For those living with the constant threat of seizures, virtually every life choice – from education to careers or starting a family – is affected. Perhaps unsurprisingly, people with epilepsy are also at increased risk of depression, social isolation and unemployment.
Epilepsy Research UK
As the only UK charity exclusively dedicated to driving and enabling research into the condition, Epilepsy Research UK is working to correct this unbalanced equation. Towards the end of 2020, we published the #ALifeInterrupted report, highlighting the disruptive, interruptive impact of epilepsy. The associated campaign aimed to draw attention to the stark lack of funding for epilepsy research and called for more investment to accelerate the pace of new discoveries.
How can research into epilepsy change lives?
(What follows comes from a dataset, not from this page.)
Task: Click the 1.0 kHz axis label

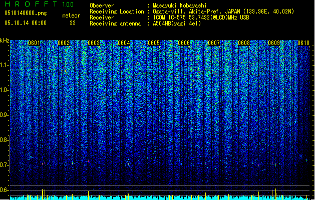Action: point(5,90)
Kaytie’s daughter Grace, 13, has lived with the various impacts of epilepsy for most of her life, but she says research into the surgical treatment of epilepsy has given Grace her life back: “Grace was four when she had her first tonic-clonic seizure while playing in her room with a friend. She was put on antiepileptic medication which changed her behaviour, making her a live wire and unable to settle down at night. We tried many different drug combinations and treatments, but each time Grace’s body seemed to respond for around 8 weeks and then she would hit rock bottom, having seizures every couple of minutes or end up in status epilepticus. I was working full time, but we were spending most of our lives in hospital.
“Day and night, epilepsy was constantly interrupting Grace’s life. At one point she couldn’t walk and would lay there on the sofa, having seizure after seizure. She couldn’t talk, she didn’t have the energy to cry, she just had really sad eyes.
“Since surgery, Grace has got her life back. She attends an amazing specialist school, she has a nice group of friends and plenty of hobbies. Most importantly – she is happy. We support research into epilepsy because without it, Grace wouldn’t be here today.”
Despite the life-changing impact of research for people like Grace, epilepsy research receives only 7% of neurological research funding, and just 0.3% of the £4.8 billion total spent on health-related research in the UK. At a time when the need to make savings is paramount, there is a compelling case to invest more in epilepsy research – the return on investment will make a life-changing difference to those affected and could lead to substantial cost savings for the NHS.
While this lack of funding has delayed progress, the investment that has been made in epilepsy research has delivered important breakthroughs. Researchers have made enormous gains in the scientific understanding of epilepsy, thanks largely to technologies that allow for a deeper view of the brain’s activity, such as the electroencephalogram (EEG) and magnetic resonance imaging (MRI). Research into epilepsy also has a strong track record of delivering new medicines.
Dr Anne Coxon, Epilepsy Research UK Trustee, summed up the urgency of the situation and imperative for more research: “It is not enough to be kind and compassionate to people with epilepsy – society should find it unacceptable that up to 30% of people with epilepsy continue to have their lives dominated by seizures. Research gives us hope that our daughter Katherine may one day have a life without seizures, and until then, we take comfort that there are people dedicated to making a better life for people with epilepsy.”
There has never been a better time to harness the recent, unprecedented advances in science, medicine and technology for the benefit of people living with this disruptive condition. If we do not, epilepsy will continue to interrupt thousands of lives in the UK each day.